Collected data entries
☆ ☆ ☆

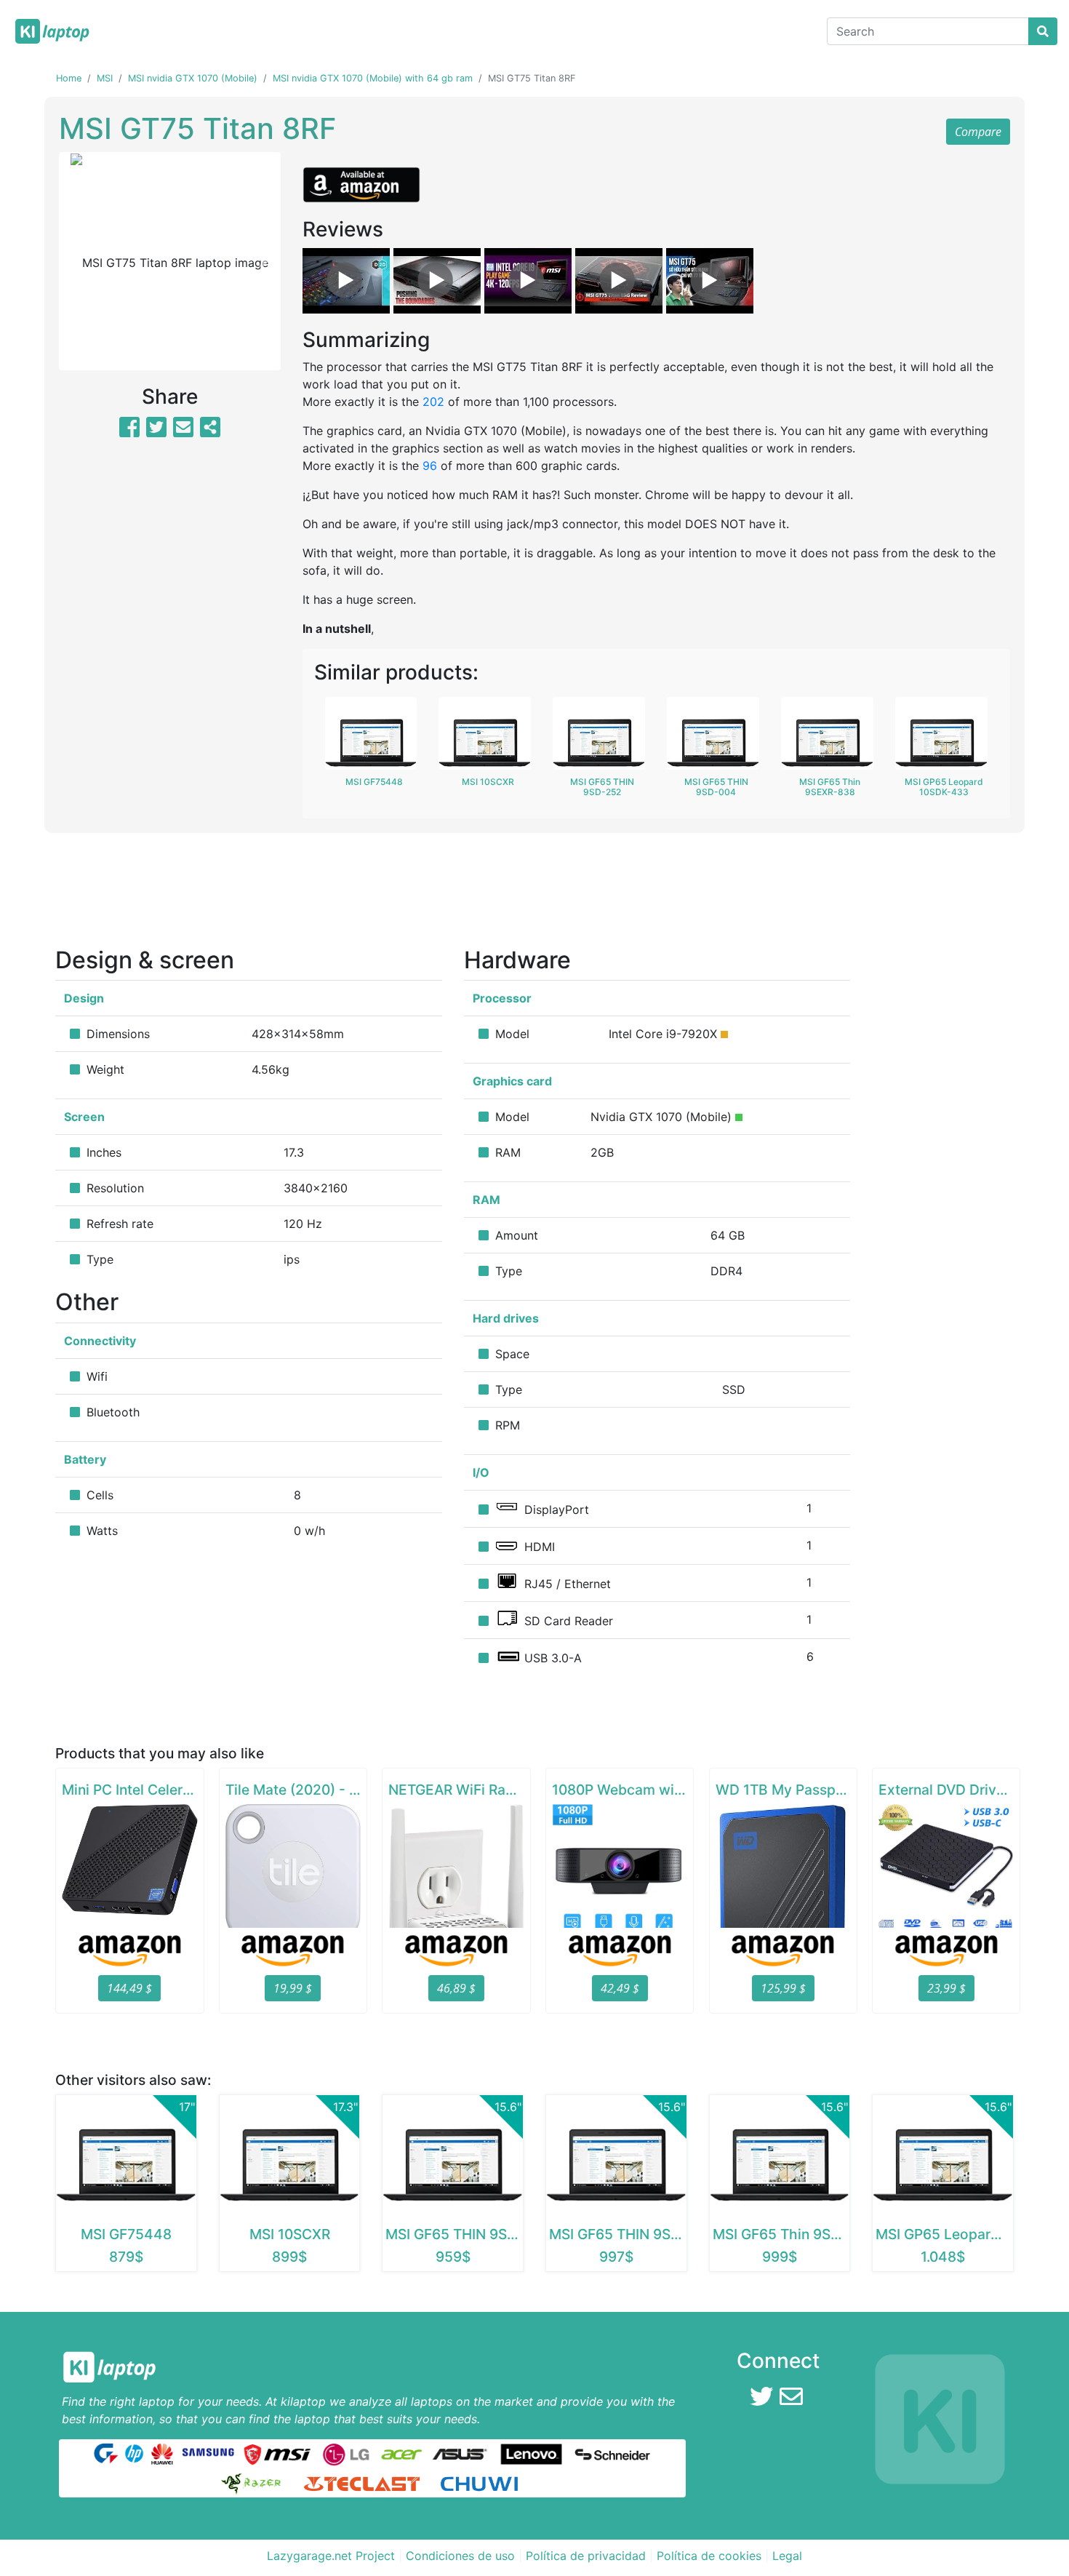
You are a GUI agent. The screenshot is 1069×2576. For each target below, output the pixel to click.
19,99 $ (292, 1988)
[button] (75, 261)
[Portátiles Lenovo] (531, 2453)
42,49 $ (620, 1988)
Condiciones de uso (460, 2555)
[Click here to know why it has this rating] (724, 1034)
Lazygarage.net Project (331, 2555)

☆ ☆ ☆

- _What to do_
Each line from the one with "[Portátiles Lenovo] (531, 2453)" through the last line of the records above must be retyped exactly, and no other line may be given.

- _Response to the task_
[Portátiles Lenovo] (531, 2453)
42,49 $ (620, 1988)
Condiciones de uso (460, 2555)
[Click here to know why it has this rating] (724, 1034)
Lazygarage.net Project (331, 2555)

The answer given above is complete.